Google has expanded its relationship with Nasuni, integrating company’s the object-based file system with Google Cloud Platform, and agreeing to co-sell/ co-market the company’s software.

Google’s sales reps will be paid on Nasuni-GCP license sales and customers can buy Nasuni’s service directly through the Google Marketplace.

Nasuni’s object-based file system is already available on Google Cloud, and the company has co-sell agreements in place with AWS and Azure. CTO Andres Rodriguez told us: “In the past [Nasuni] customers could ‘hack’ and use Google with an AWS connector but what we are announcing is native integration, marketplace inclusion, and the fact they are co-selling with us. All new.”

Andres Rodriguez

The deeper GCP integration delivers speed, Rodriguez said. “Accessing the file system directly in the object layer can be faster.”

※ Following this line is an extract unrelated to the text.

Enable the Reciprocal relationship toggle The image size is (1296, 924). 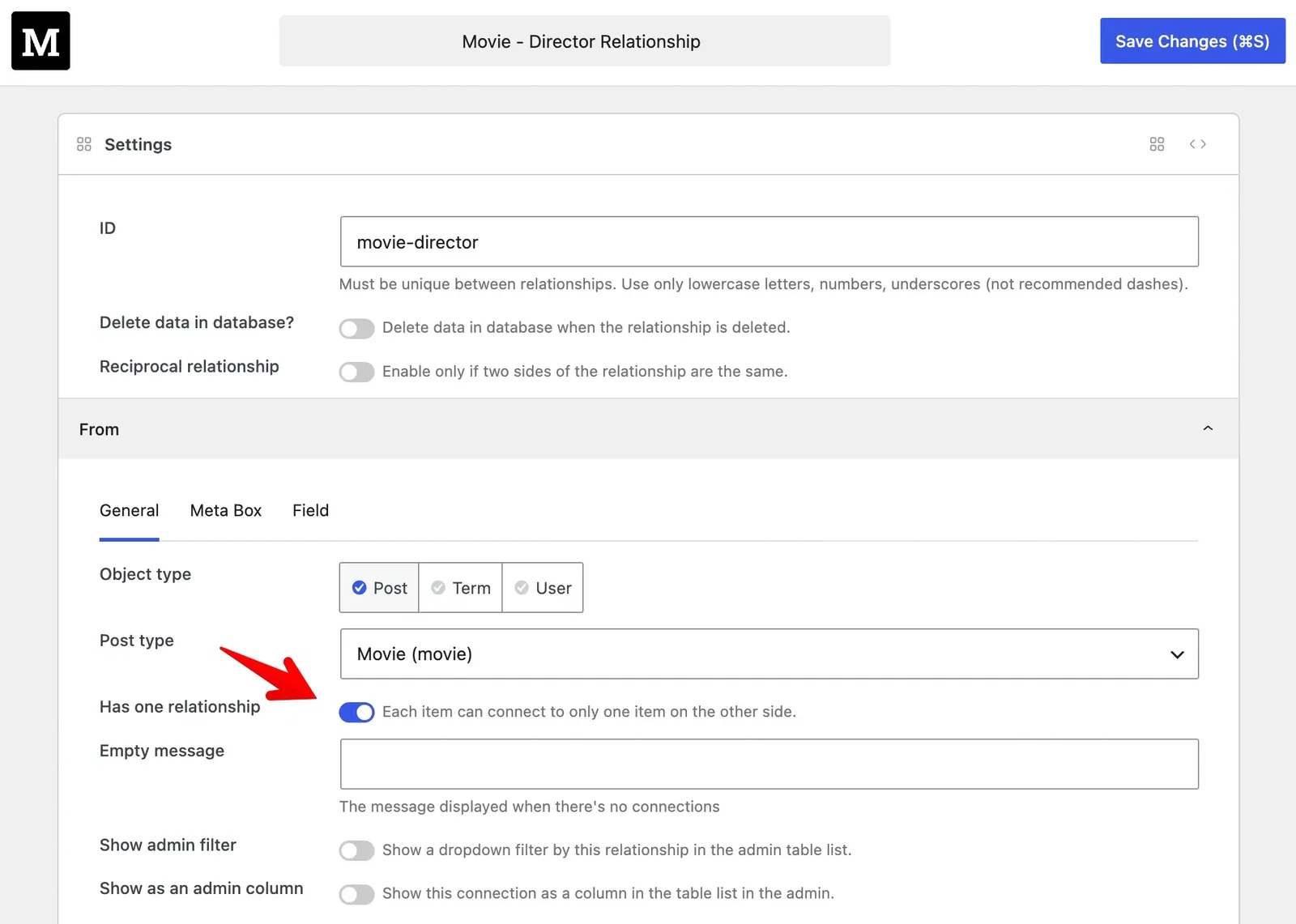(356, 372)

A full scan of a billion files can be completed more quickly with Nasuni’s object layer storage than by using a file system directory-level inspection (a so-called treewalk).

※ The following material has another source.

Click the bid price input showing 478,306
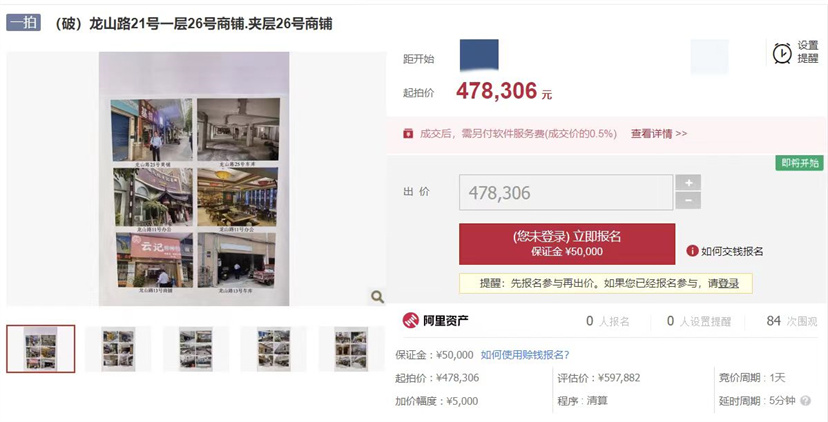The width and height of the screenshot is (828, 422). [x=566, y=193]
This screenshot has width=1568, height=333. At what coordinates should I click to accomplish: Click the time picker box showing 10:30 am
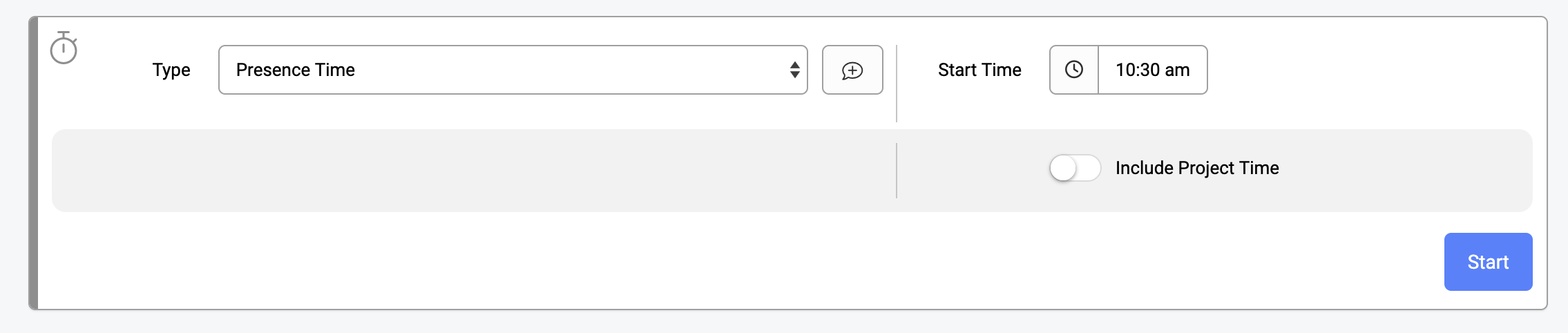pos(1129,70)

Nasuni Google cost advantage

Rodriguez said Google is hungry for Windows file workloads (SMB) to move from on-premises filers to its GCP service and Nasuni can help with that migration. He claimed: “Everyone is moving to virtual machines running in the public cloud.”

Rodriguez said Google’s own high-performance FileStore product, Elastifile, is less well suited to the on-premises Windows filer migration task.

Nasuni cost comparisons

Nasuni background

Nasuni has around 400 employees, more than 530 enterprise customers and has more than 125PB of data (26.7 billion files) under management. The company claims 42 per cent CAGR in annual recurring revenue (ARR) since 2017. It is targeting $100m in ARR in the next 12 to 18 months.

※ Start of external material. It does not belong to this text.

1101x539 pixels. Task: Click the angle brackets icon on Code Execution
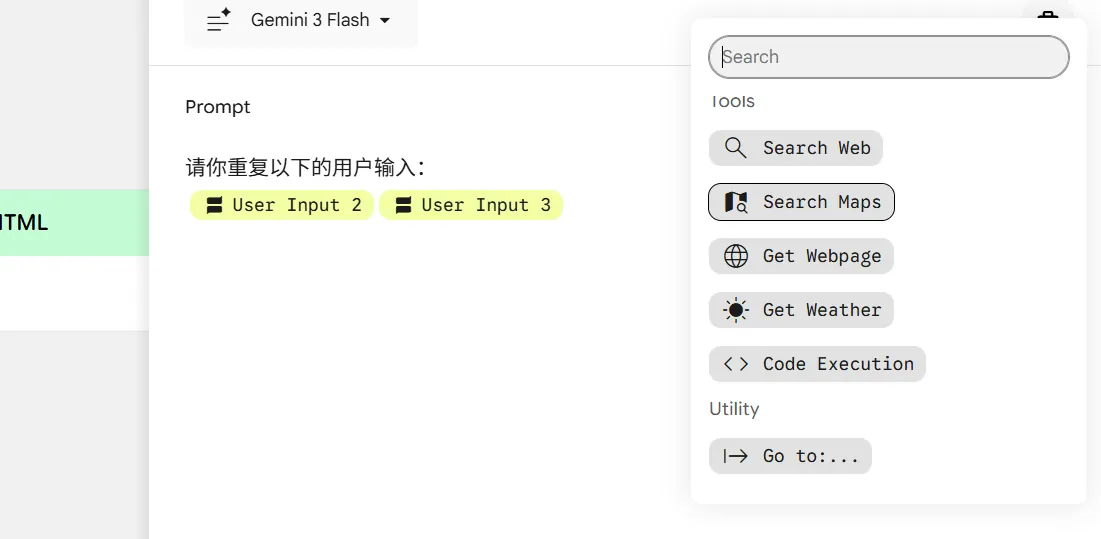pos(736,364)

Nasuni’s UniFS file system provides a Network Attached Storage (NAS) interface to users in the cloud or on-premises. The object storage base makes Nasuni’s UniFS less expensive than public cloud file-level storage, and the edge caching appliances add the access speed that object storage in the cloud lacks.

Caching edge appliances are used on-premises to provide fast access to data. These can scale to the hundreds with thousands of users. The public cloud stores a golden master of the file data and this is used for sharing across a customer’s edge locations and also, via in-cloud edge appliances, fast access within public cloud regions.

Its focus is on storing mainstream unstructured data files and not the high-performance computing file market – leaving that to Panasas, VAST Data and WekaIO. Nasuni’s main competitive supplier focus is on NetApp, according to Rodrigues.“We go toe to toe with NetApp.”

A future development could see scale-out edge appliances. Asked if Nasuni’s file software supported the provisioning of storage to Kubernetes-orchestrated containers, CTO Rodriguez said: “Not yet.”